> [Provided data]:
--- --- ---

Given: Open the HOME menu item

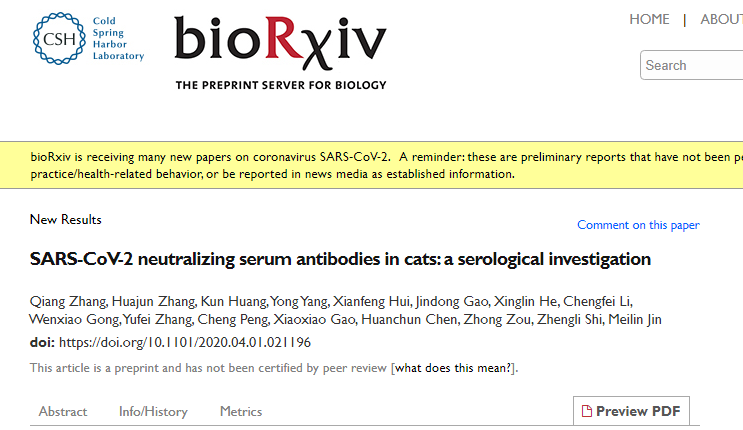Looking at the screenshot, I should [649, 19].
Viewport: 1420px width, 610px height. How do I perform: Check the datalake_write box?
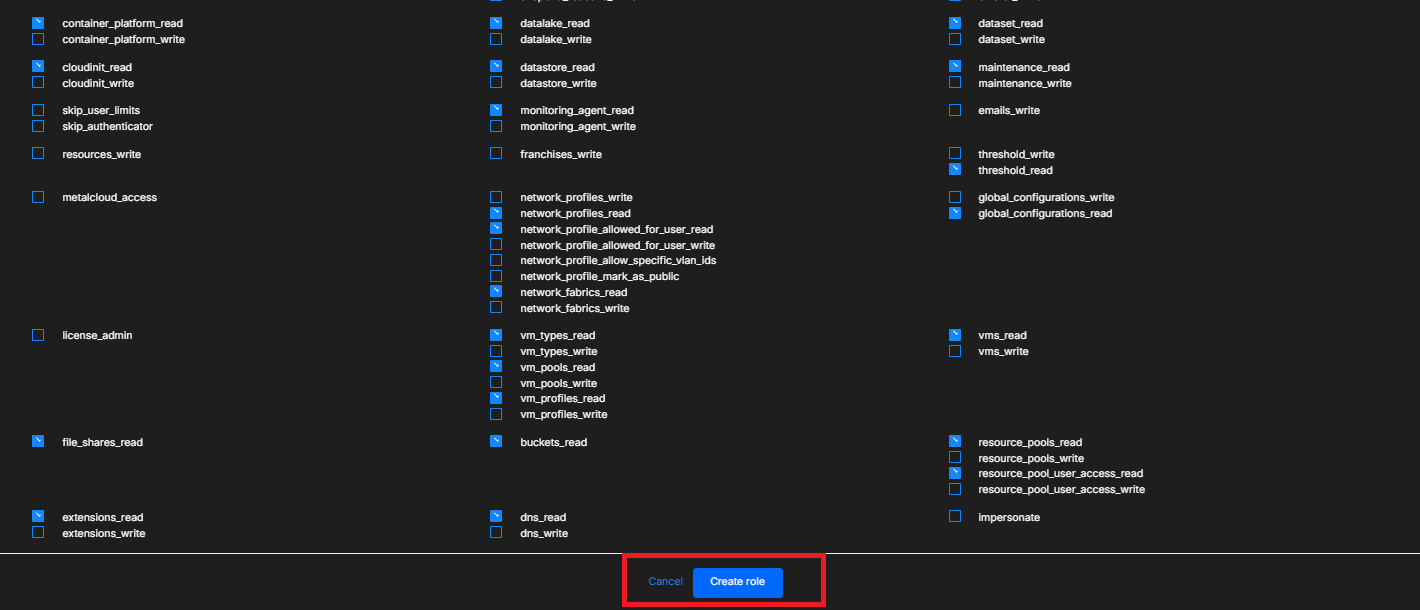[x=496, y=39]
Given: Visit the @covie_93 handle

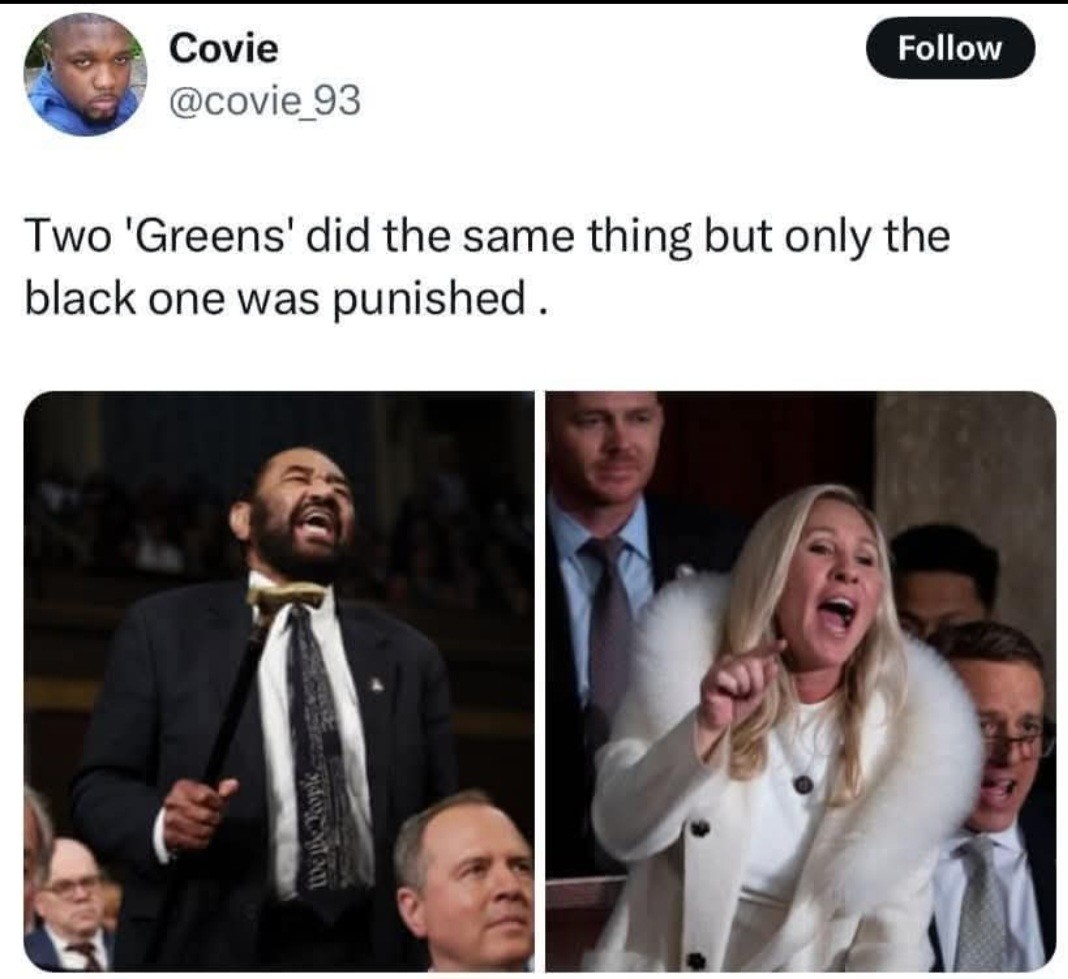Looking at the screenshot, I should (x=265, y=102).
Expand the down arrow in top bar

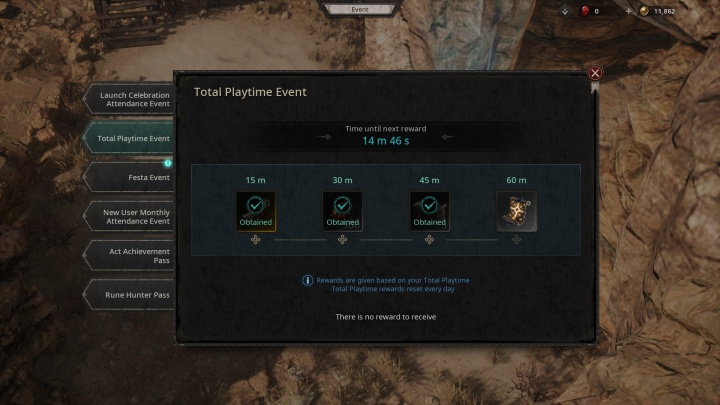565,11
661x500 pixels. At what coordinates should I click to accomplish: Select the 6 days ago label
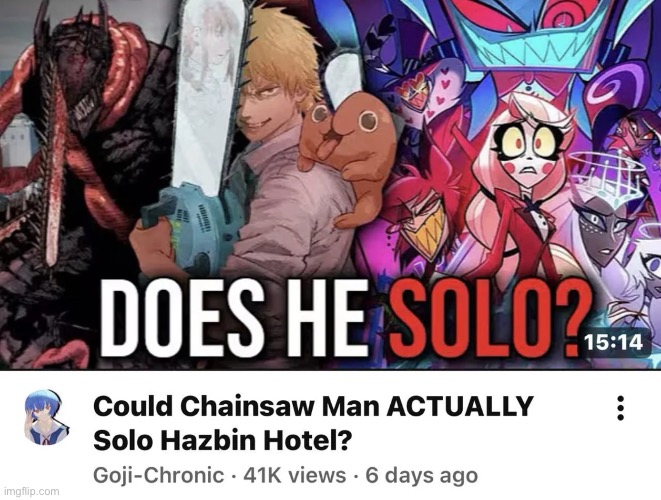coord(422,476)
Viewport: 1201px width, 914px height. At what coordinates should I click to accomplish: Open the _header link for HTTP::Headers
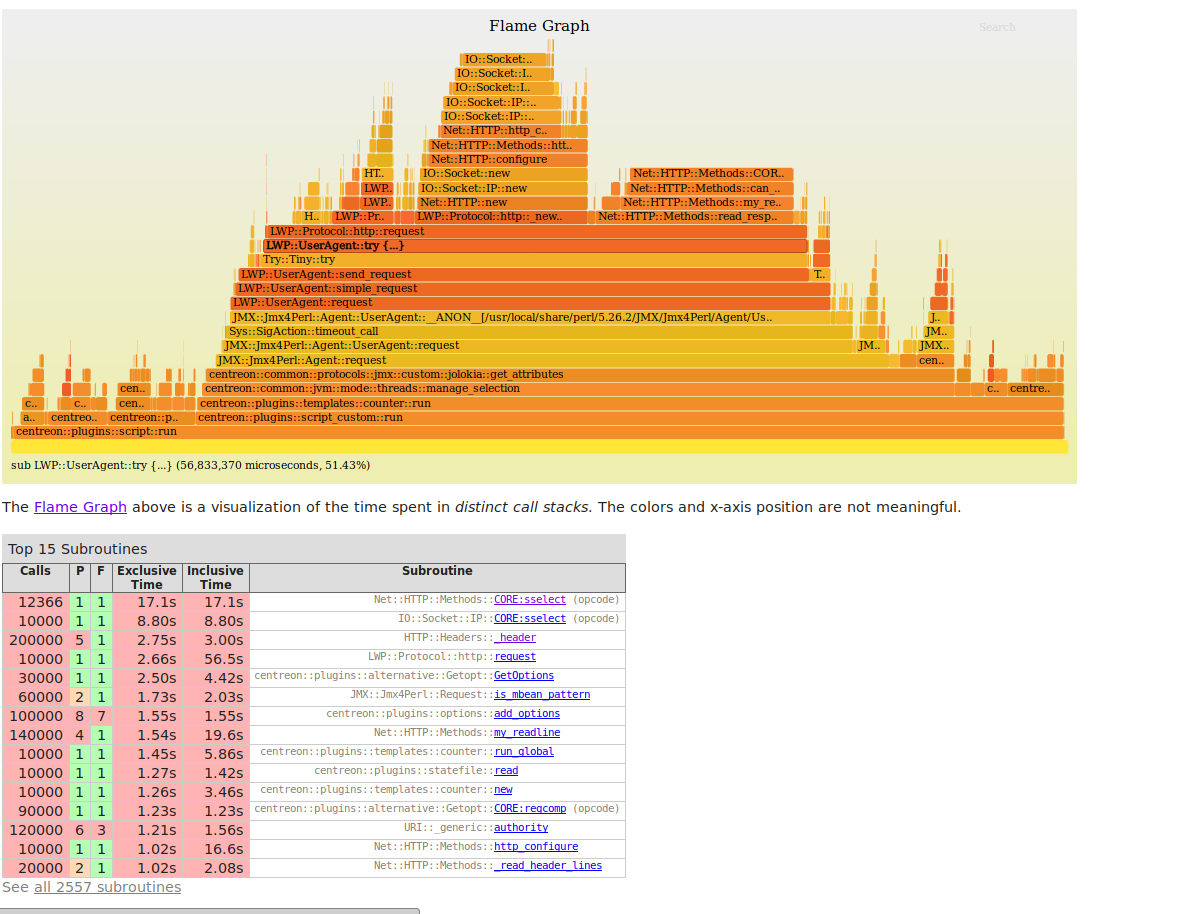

--- --- ---

> [Task item]:
Please write out the whole listing exactly, but not the pictures in it.

> [Completed exercise]:
Given: Open the HOME menu item

Looking at the screenshot, I should [649, 19].
Viewport: 1420px width, 610px height. How do I perform: Check the datalake_write box?
[x=496, y=39]
Given: Visit the @covie_93 handle

Looking at the screenshot, I should (x=265, y=102).
Expand the down arrow in top bar

565,11
661x500 pixels. At what coordinates should I click to accomplish: Select the 6 days ago label
coord(422,476)
Viewport: 1201px width, 914px height. At what coordinates should I click to accomplish: Open the _header link for HTTP::Headers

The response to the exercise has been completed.